俺達が歩いていくと、葛西が振り返って、「学校の友達なんだ」と言い、彼女たちにも俺らのことを紹介して、また話を再開させる。
学校の友達と話す葛西を初めて見た。学校でもやはり表情が豊かでいつも明るいんだろうという俺の想像は当たってた。
「仲良さそうーいいなー共学」
葛西たちの後ろを歩きながら立石が呟く。
「共学ってあんな感じなんだな」と村沢。
いつの間にか盛り上がりは収まっていて、葛西は背の高い男子と列の後ろで喋っていた。
「翔また背伸びた?笑」
「お前が縮んだんだろ」
「は!?縮んでないし!」
「こどもー」
「むかつくー!だいたい受験生で成長期ってどうなの。寝過ぎなんじゃないのー?」
「まあそれは否めない」
「赤ちゃんですか」
「うるせぇよ」
2人は言い合いしながらも、笑ってて楽しそうだった。さっきまで微笑ましく見ていたその笑顔に今度は胸が締め付けられる。
「翔も七菜も懲りないねー。どっちもこども」
と振り返って笑いながら言う沙耶という女子に、
「翔でしょ」
「七菜がな」
と2人の声が重なって答える。
七菜って呼んでるんだ……
俺の知らなかった葛西の新たな一面は、今度は俺を複雑な思いにさせる。
「七菜と翔くんなかいいね」白川が楽しそうに立石に小声言うのが聞こえる。
「やっぱりあの曖昧な返事はそういうことなのかな?」
夏休みの初めの会話での曖昧な葛西の返事と表情を思い出して、心臓がぐんと重く沈んだ気がした。

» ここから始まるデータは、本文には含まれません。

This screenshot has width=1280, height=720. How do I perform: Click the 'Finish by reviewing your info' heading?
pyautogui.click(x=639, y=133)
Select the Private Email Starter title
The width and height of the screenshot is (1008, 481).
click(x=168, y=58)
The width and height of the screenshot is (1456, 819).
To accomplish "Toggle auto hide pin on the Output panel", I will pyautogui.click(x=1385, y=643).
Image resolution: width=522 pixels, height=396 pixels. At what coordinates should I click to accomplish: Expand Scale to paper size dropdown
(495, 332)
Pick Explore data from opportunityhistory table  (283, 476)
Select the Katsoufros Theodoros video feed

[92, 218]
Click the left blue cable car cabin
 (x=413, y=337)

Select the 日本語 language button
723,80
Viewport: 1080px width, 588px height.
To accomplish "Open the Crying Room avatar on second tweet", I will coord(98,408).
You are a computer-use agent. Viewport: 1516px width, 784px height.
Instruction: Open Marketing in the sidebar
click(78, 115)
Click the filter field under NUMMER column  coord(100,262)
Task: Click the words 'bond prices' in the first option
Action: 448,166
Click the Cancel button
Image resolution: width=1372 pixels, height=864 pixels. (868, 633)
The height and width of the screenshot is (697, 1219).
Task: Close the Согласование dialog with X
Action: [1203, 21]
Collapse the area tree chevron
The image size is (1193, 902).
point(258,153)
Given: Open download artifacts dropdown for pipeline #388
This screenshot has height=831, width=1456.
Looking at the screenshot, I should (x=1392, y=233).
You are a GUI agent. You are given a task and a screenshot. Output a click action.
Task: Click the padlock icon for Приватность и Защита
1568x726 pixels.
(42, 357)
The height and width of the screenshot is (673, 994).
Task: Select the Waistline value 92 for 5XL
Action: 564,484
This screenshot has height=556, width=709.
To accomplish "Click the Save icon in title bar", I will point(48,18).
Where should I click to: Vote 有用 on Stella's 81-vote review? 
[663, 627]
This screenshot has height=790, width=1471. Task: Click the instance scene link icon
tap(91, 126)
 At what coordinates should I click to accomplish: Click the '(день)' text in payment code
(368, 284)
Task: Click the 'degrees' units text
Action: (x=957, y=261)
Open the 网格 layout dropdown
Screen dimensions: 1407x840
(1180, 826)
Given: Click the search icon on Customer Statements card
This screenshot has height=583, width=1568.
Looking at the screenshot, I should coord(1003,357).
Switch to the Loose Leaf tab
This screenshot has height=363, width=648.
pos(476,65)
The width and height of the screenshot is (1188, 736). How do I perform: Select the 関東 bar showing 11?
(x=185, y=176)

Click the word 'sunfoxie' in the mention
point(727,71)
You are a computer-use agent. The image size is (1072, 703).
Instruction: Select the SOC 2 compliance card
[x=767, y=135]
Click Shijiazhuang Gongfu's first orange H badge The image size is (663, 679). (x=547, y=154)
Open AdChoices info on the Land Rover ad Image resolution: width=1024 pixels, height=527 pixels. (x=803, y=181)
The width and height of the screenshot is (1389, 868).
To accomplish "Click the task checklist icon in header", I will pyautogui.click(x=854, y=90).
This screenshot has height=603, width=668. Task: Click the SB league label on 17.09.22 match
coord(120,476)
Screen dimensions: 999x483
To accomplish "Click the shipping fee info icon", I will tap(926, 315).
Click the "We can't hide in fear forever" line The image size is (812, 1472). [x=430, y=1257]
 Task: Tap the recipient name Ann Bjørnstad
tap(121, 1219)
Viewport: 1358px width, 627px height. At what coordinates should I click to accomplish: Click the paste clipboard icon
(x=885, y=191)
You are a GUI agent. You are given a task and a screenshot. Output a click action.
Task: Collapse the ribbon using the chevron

その前にも電車で、「子供っぽい」と言った俺に、「よく言われるから慣れた」みたいなこと言ってたな。あれは翔ってやつによく言われるということだったのだろうか。
駅でまだ沙耶と喋ると言う葛西と別れて俺らは電車に乗る。
午後のドキドキなんてもう少しも残ってなくて、ただただ翔ってやつと話す楽しそうな葛西の顔が浮かんで、気分はどんどん沈んでいった。
俺、あの時から七菜のことについてはちょっとしたことですぐ不安になるんだ。可笑しいよな。